EXERCISE: Write every line of the listing below as a JSON list of strings, one string per line, skipping blank lines. Leave the pictures out.

EXTRACTED DATA:
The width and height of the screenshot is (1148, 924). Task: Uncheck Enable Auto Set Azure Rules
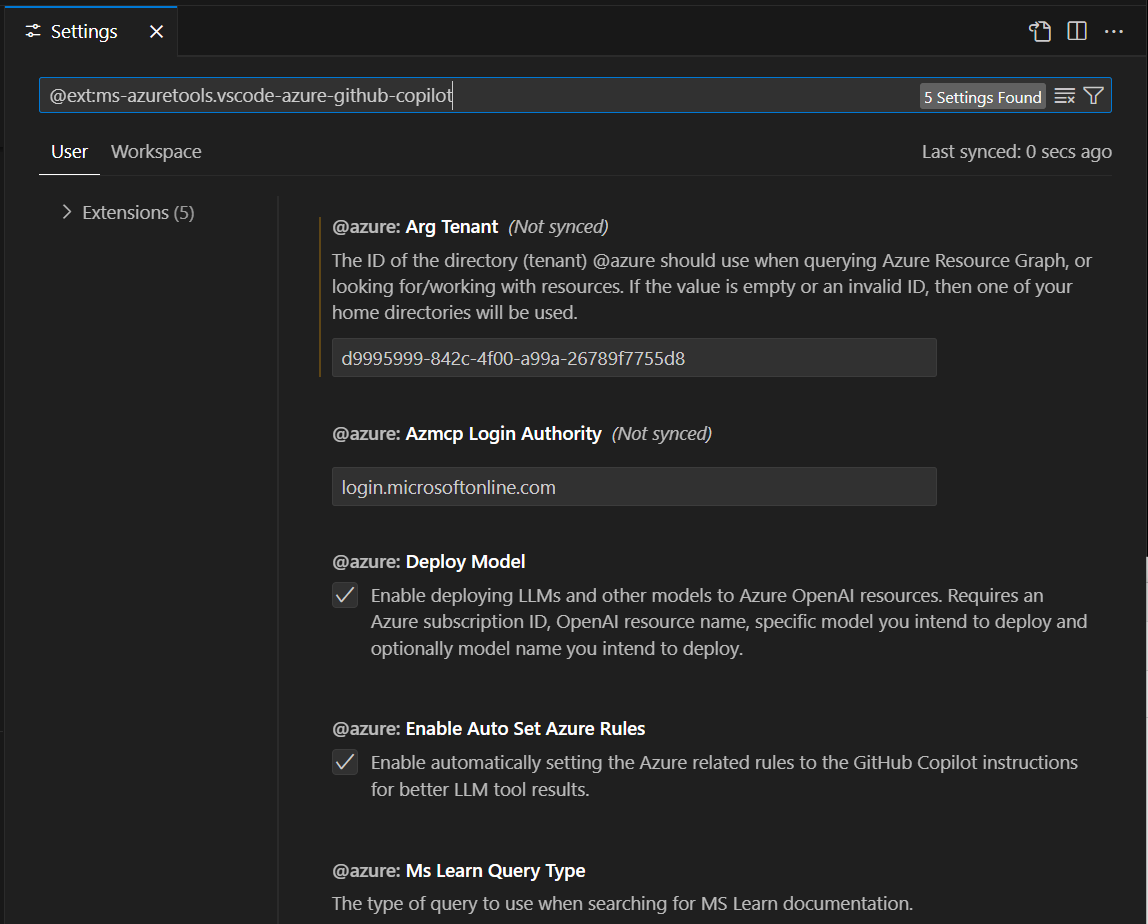pos(344,762)
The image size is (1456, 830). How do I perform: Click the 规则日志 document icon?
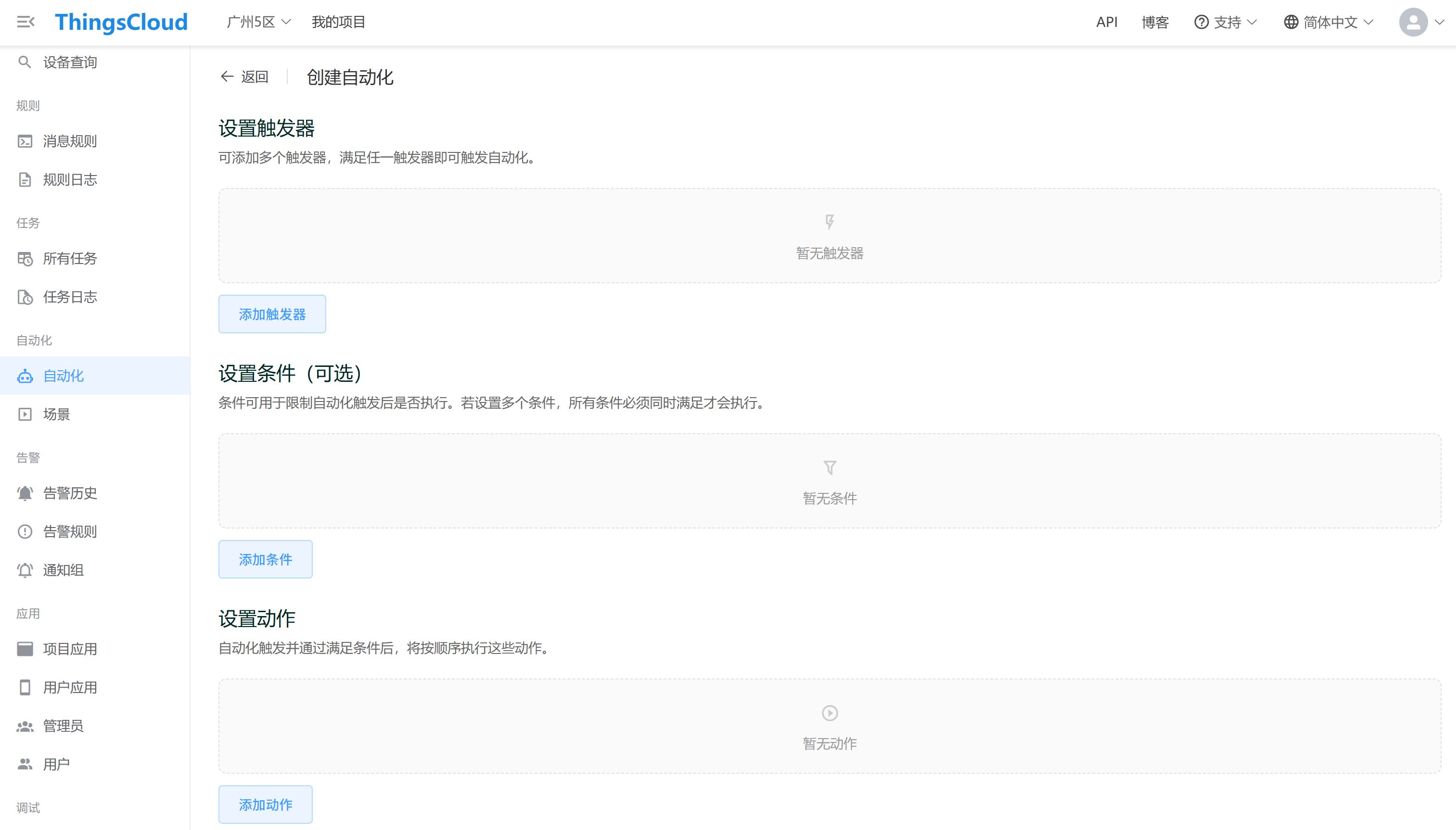(25, 179)
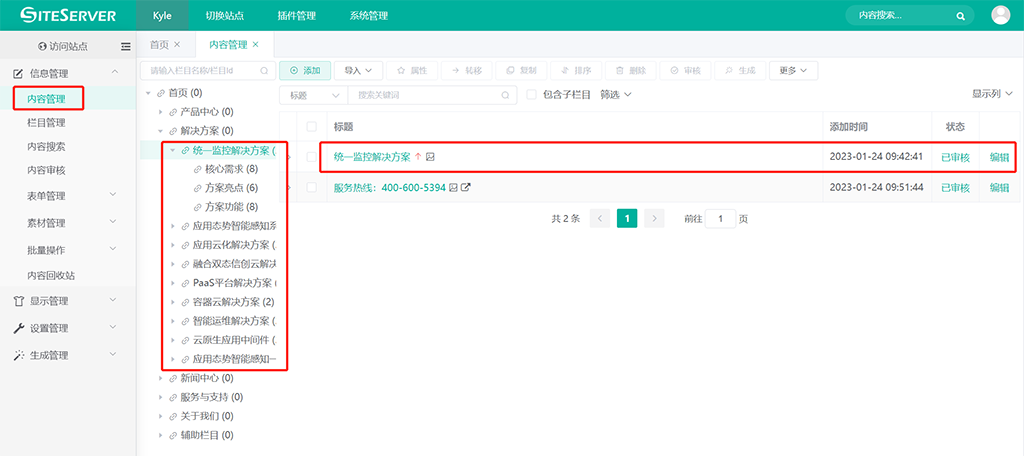Open 栏目管理 in the left sidebar
This screenshot has height=456, width=1024.
pos(46,123)
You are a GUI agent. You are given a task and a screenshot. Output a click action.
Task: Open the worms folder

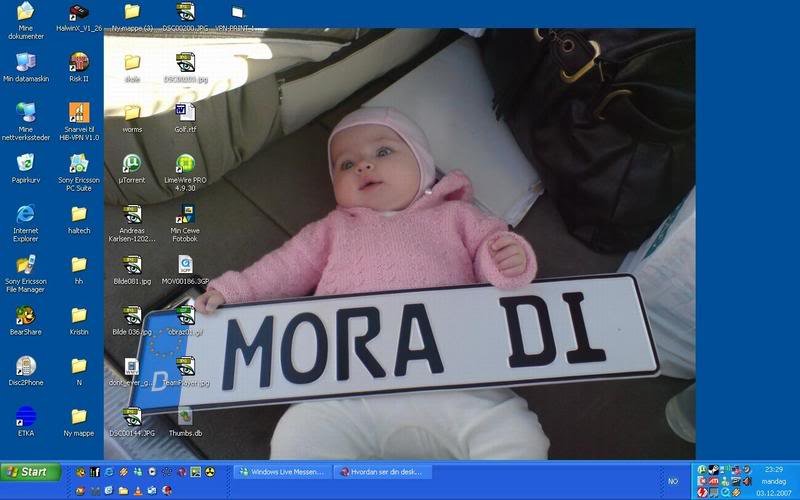[131, 112]
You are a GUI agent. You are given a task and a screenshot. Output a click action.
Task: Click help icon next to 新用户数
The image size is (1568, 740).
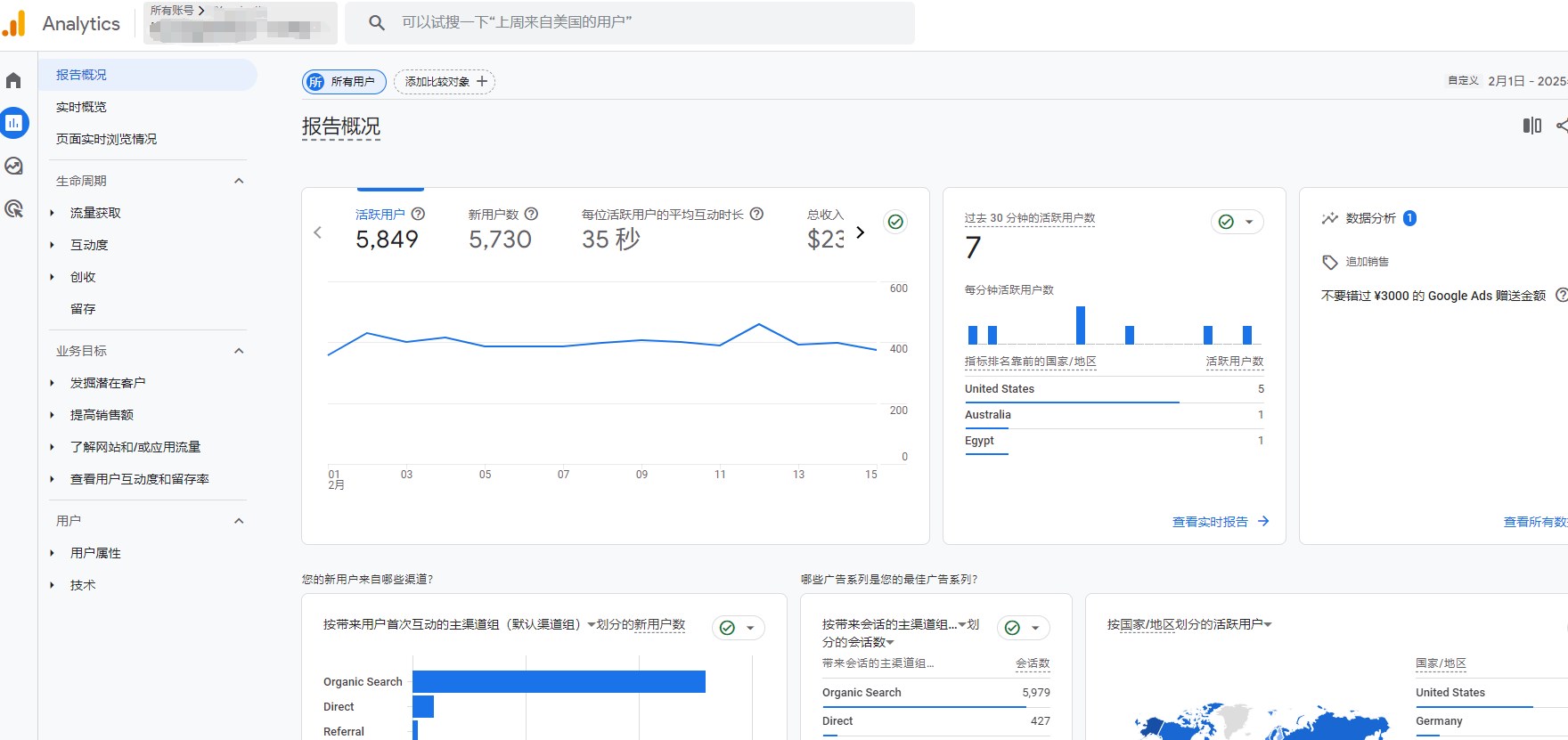pyautogui.click(x=531, y=214)
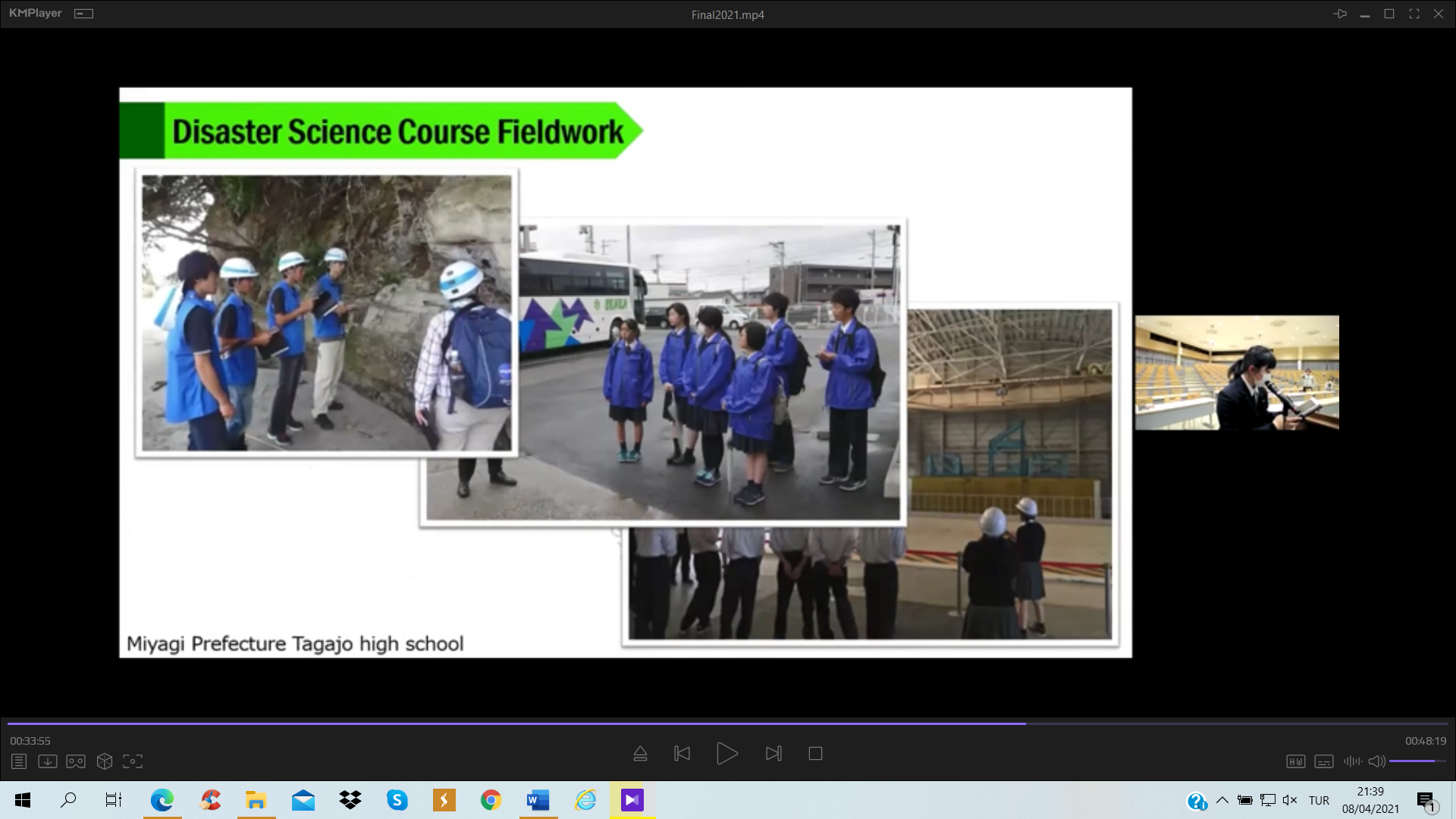This screenshot has width=1456, height=819.
Task: Adjust the purple volume slider
Action: [x=1417, y=761]
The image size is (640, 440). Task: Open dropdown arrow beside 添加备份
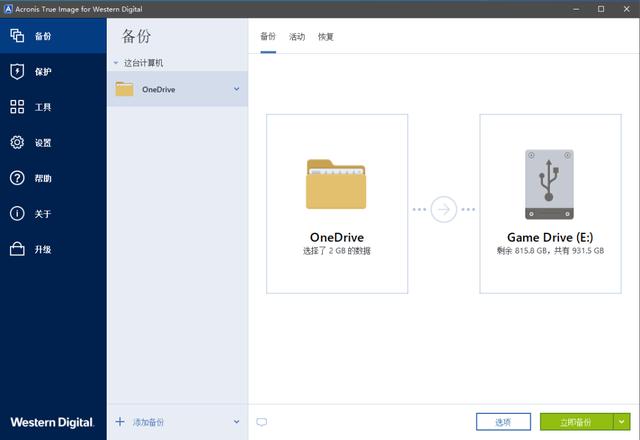point(236,422)
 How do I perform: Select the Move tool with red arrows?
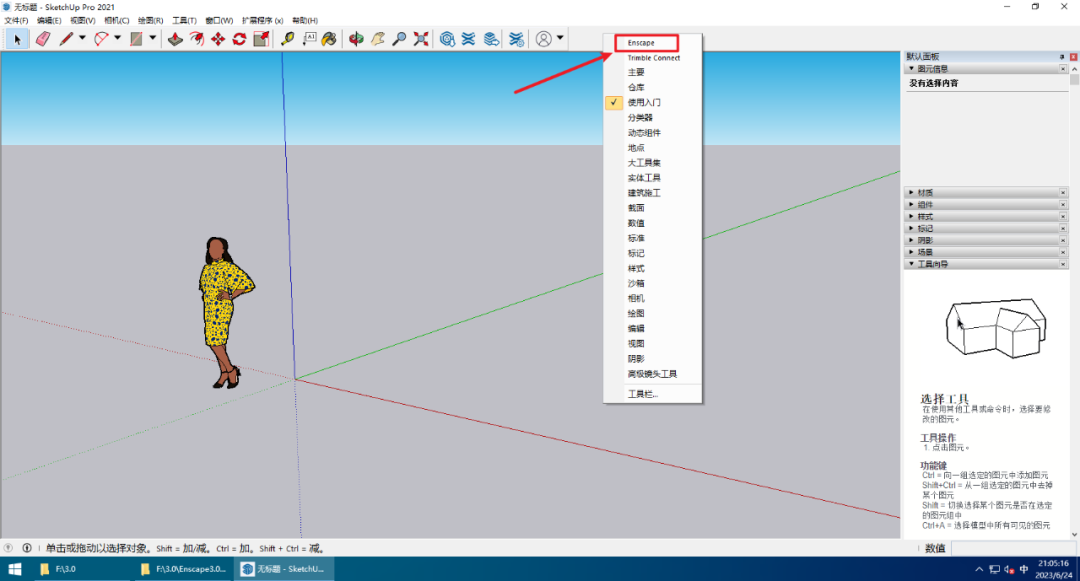pos(218,39)
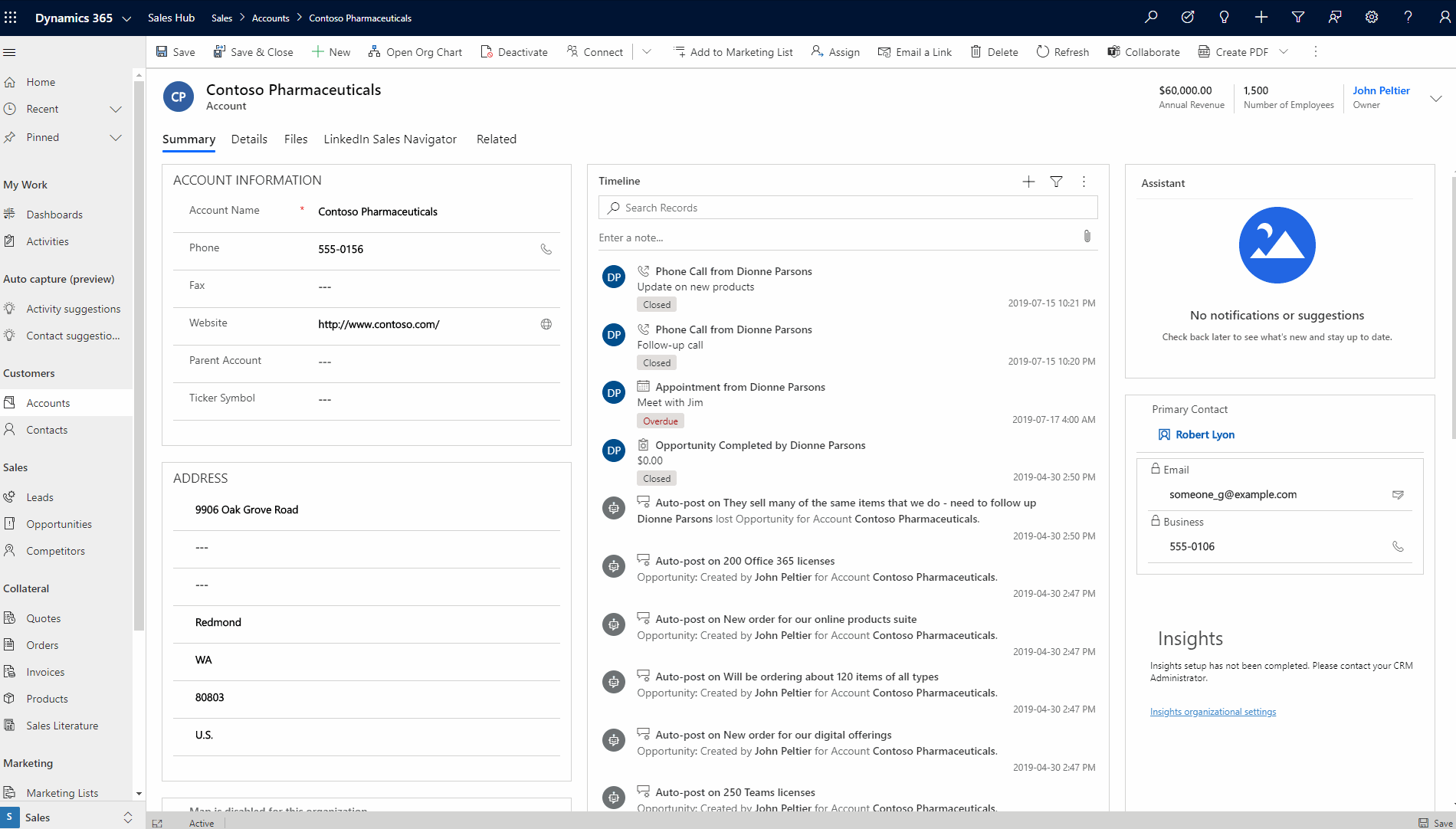Open the website via the globe icon
1456x829 pixels.
546,324
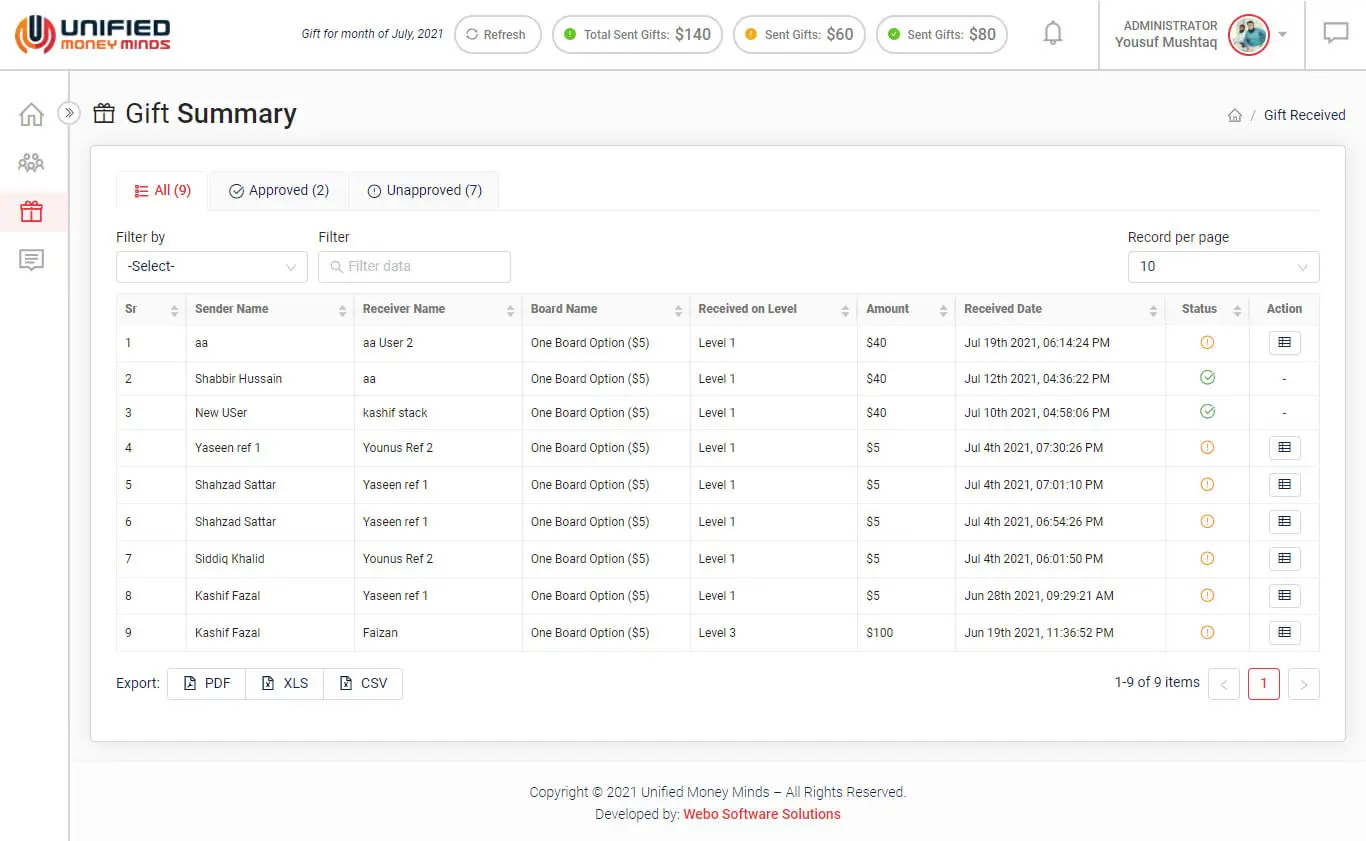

COMPLETE RESPONSE:
[
  "The width and height of the screenshot is (1148, 924). Task: Uncheck Enable Auto Set Azure Rules",
  "pos(344,762)",
  "The image size is (1456, 830). How do I perform: Click the 规则日志 document icon?",
  "(25, 179)",
  "Open 栏目管理 in the left sidebar",
  "This screenshot has height=456, width=1024.",
  "pos(46,123)",
  "You are a GUI agent. You are given a task and a screenshot. Output a click action.",
  "Task: Open the worms folder",
  "[131, 112]",
  "You are a GUI agent. You are given a task and a screenshot. Output a click action.",
  "Task: Click help icon next to 新用户数",
  "The image size is (1568, 740).",
  "pyautogui.click(x=531, y=214)",
  "This screenshot has width=1456, height=819.",
  "Task: Adjust the purple volume slider",
  "Action: [x=1417, y=761]",
  "The image size is (640, 440). Task: Open dropdown arrow beside 添加备份",
  "point(236,422)",
  " How do I perform: Select the Move tool with red arrows?",
  "pos(218,39)",
  "Open the website via the globe icon",
  "1456x829 pixels.",
  "546,324"
]